Льдины расталкивали палками
— В Арктике, должно быть, очень холодно?
— Там так холодно не было, как в Питере! В основном около пяти градусов тепла. А в Тикси вообще 17, это для них лето. Я была в экипировке для альпинистов, не мерзла почти.
— А как вы сквозь льды проходили?
— У нас были 6-метровые бамбуковые палки, которыми мы лед расталкивали. Я почти две недели провела на мачте, потому что с палубы не видно было, куда идти. Сверху видно, как двигается лед. 3 узла (6 километров в час) для таких штук весом в тонну — очень много. Льдины, как люди в метрополитене, кишат. И через это нужно пробираться. Можешь проснуться, а лед тебя обступает со всех сторон, нужно в другое место перешвартовываться. Все время в напряжении.
— Морская болезнь не мучила?
— Я еще не нашла ту волну, которая бы меня укачала. Хотя ребятам первое время было тяжело. А потом народ “прикачался”, и все в порядке было. В Балтике волна высокая и короткая, в Атлантике — высокая, но очень длинная: сто метров, может быть. Мы по ней съезжали, как по горке.

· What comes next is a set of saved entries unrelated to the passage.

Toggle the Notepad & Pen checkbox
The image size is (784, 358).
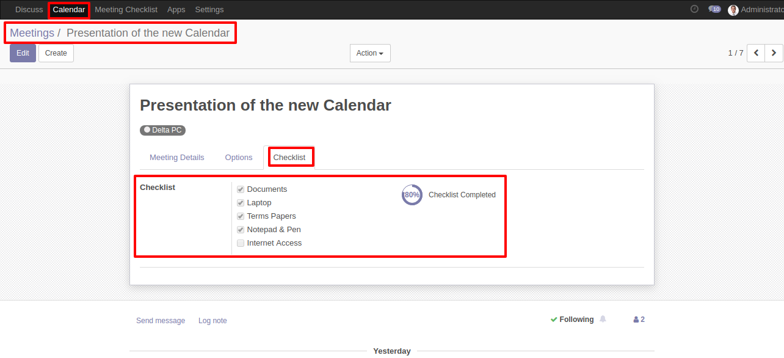pyautogui.click(x=241, y=230)
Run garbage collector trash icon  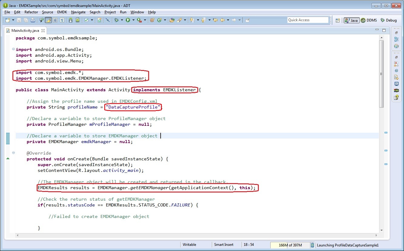click(x=312, y=245)
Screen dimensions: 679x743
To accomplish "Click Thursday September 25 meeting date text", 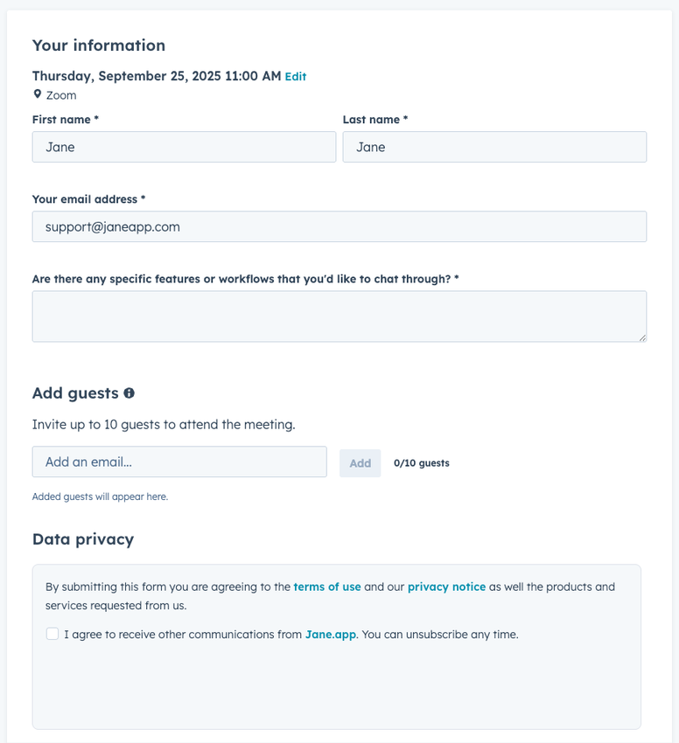I will 153,76.
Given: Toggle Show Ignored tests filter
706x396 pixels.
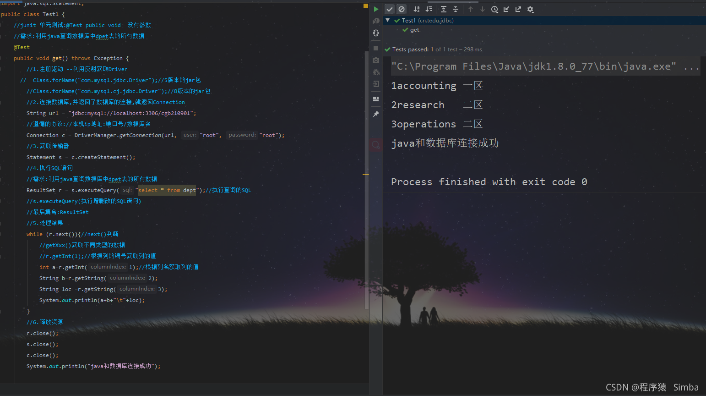Looking at the screenshot, I should click(x=402, y=9).
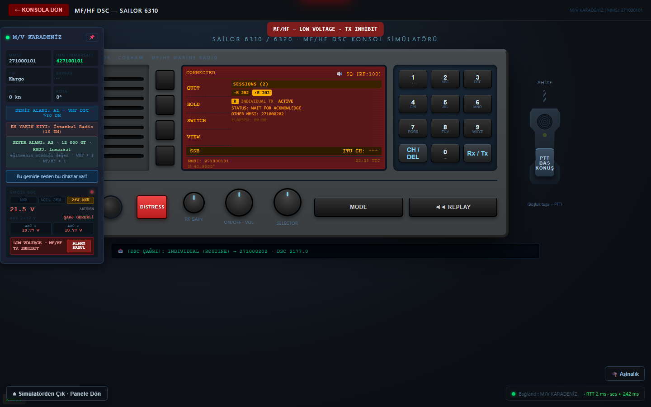Click the KONSOLA DÖN back button
Screen dimensions: 651x407
[38, 10]
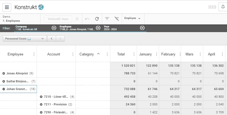Click the Verkställ: Auto button
227x115 pixels.
click(x=58, y=19)
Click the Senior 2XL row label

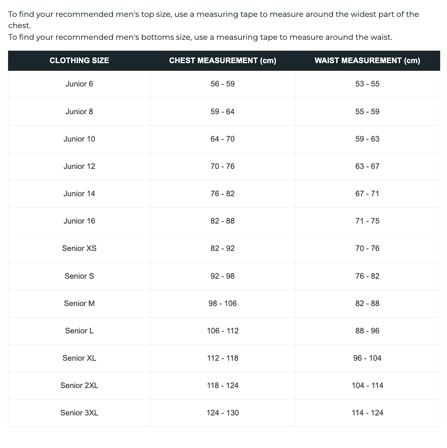(x=79, y=385)
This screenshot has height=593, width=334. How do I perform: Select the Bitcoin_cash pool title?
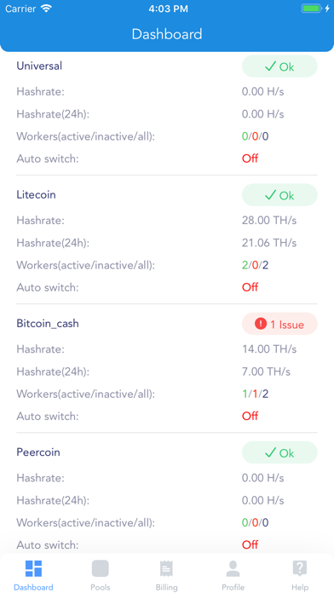[x=48, y=324]
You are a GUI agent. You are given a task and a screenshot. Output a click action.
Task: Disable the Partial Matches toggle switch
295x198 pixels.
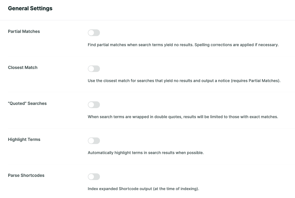click(x=94, y=33)
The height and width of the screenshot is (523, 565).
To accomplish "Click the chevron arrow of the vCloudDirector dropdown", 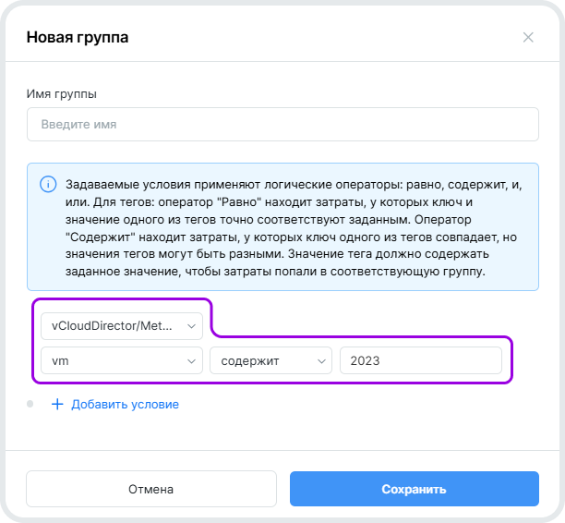I will [x=192, y=326].
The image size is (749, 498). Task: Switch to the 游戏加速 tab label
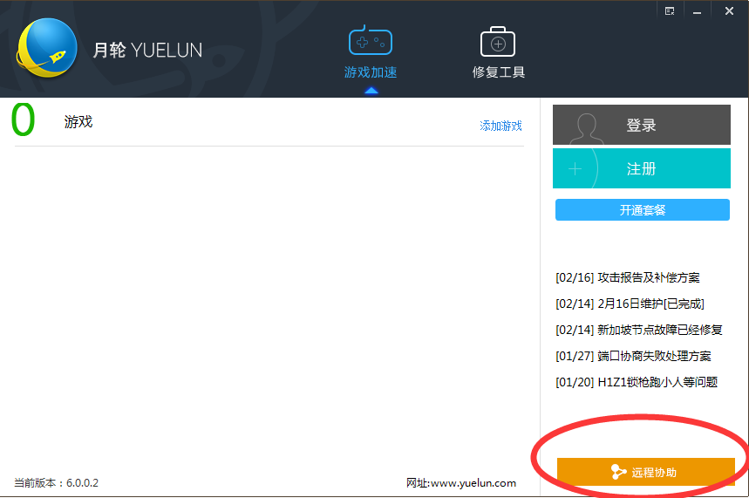pos(371,72)

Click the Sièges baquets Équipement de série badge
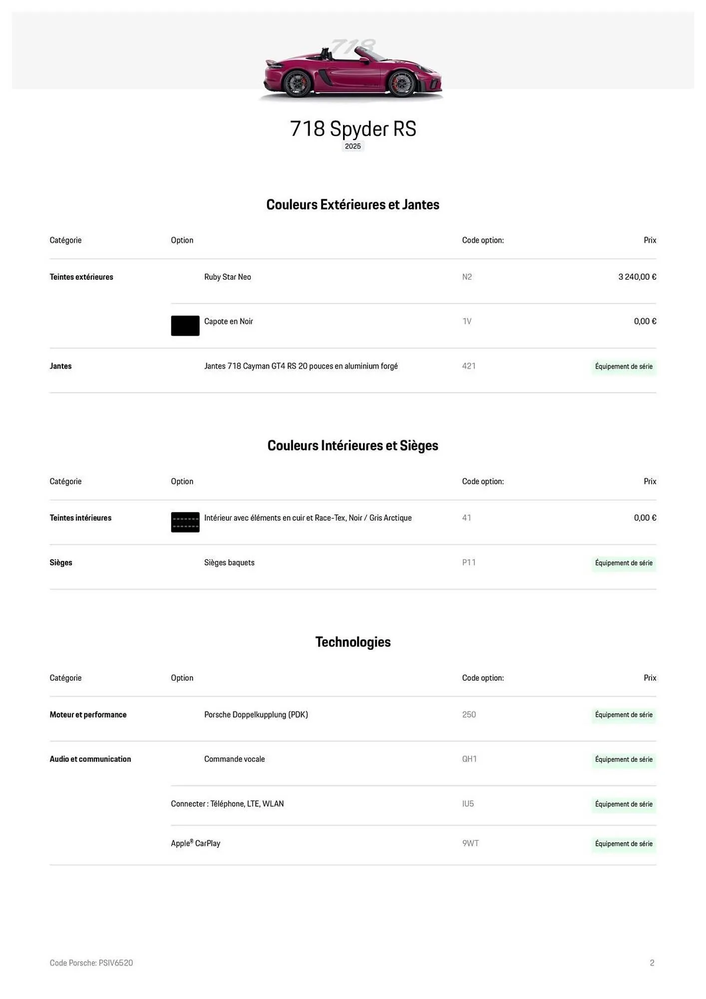point(624,563)
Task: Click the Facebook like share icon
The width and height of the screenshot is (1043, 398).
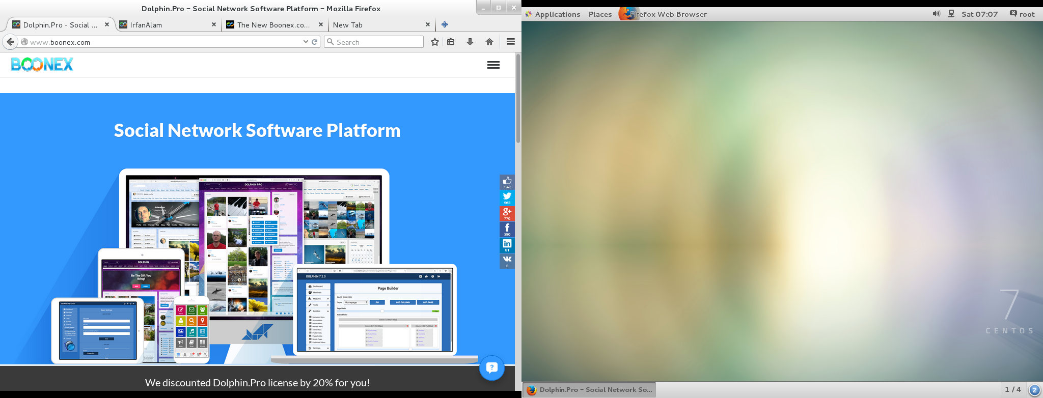Action: point(507,182)
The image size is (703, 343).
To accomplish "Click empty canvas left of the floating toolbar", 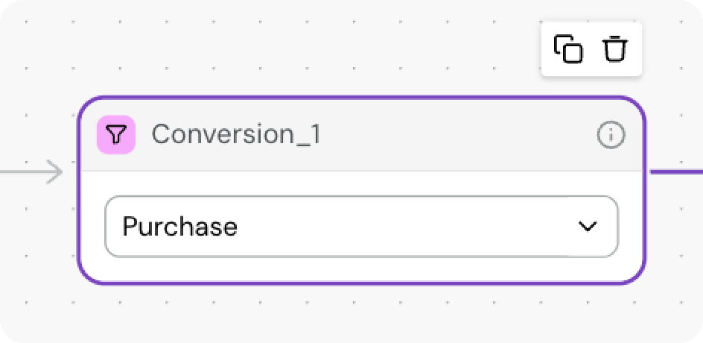I will point(372,50).
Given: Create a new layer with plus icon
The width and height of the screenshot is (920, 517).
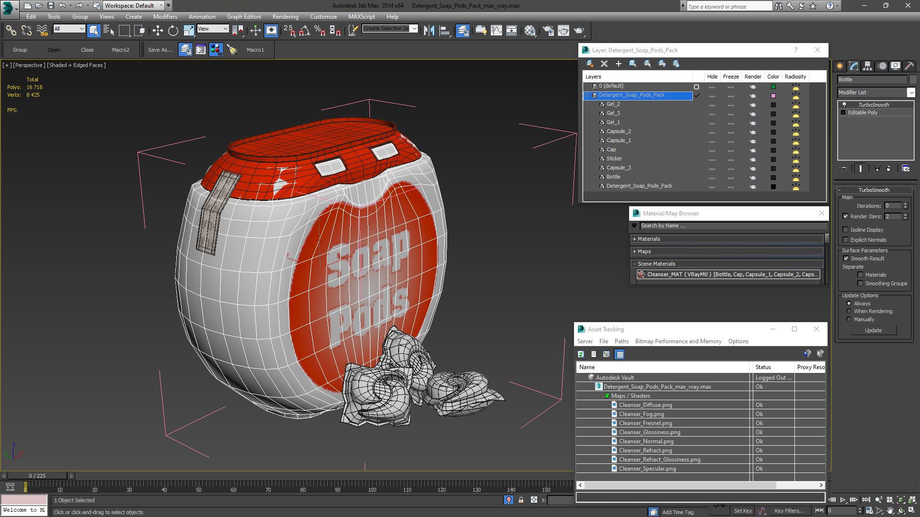Looking at the screenshot, I should [x=619, y=64].
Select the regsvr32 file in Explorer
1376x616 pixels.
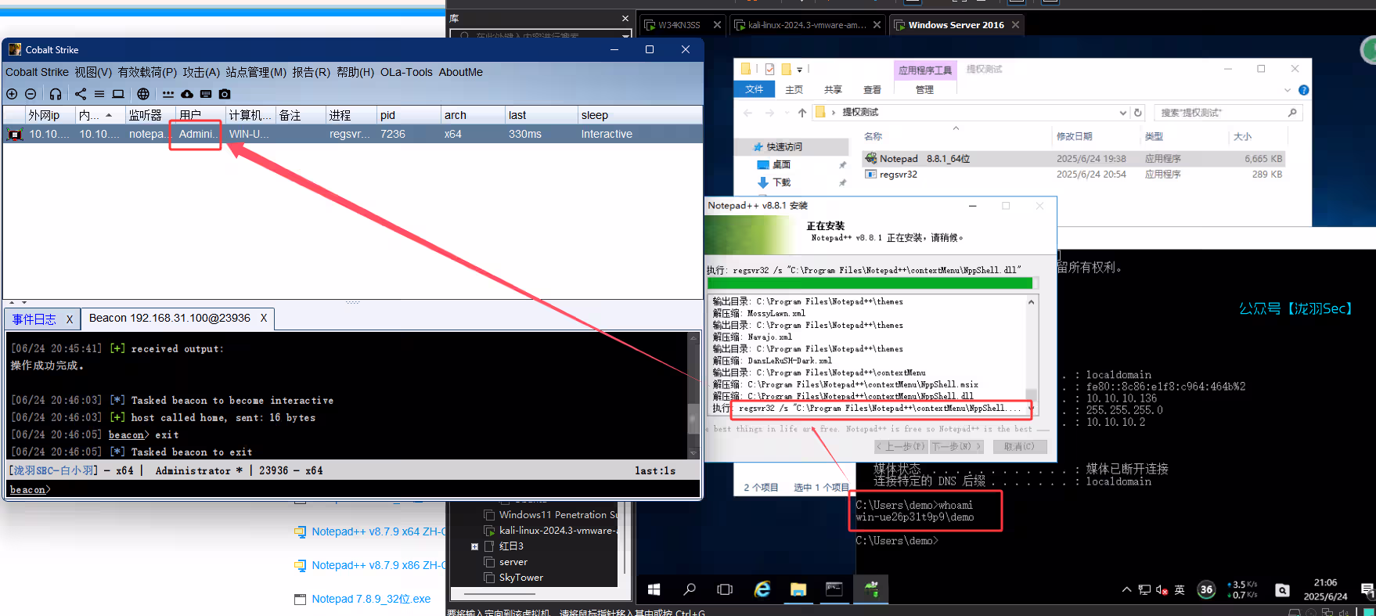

— Наверно, тебе уже все надоели с расспросами по поводу того, что ты одна женщина на яхте?
— Я — офицер, правая рука капитана. А всем этим дружеским отношениям — “мальчик — девочка”, “дружу — не дружу”, “обидел — не обидел” — не может быть места в таких походах. Я могу иногда что-то неприятное человеку сказать. Нет времени на разборки, жизни наши от этого зависят.
— По поводу семьи задумывалась?
— Будет возможность — будет семья. Честно говоря, иногда думаю, что очень хотела бы дом, ребенка. А потом понимаю, что жить без моря не смогу. Не очень пока себе представляю, как вот так взять и поменять образ жизни. Ведь очень тяжело человеку объяснить, почему ты не дома 24 часа в сутки. На себя-то времени не хватает, не то что на семью.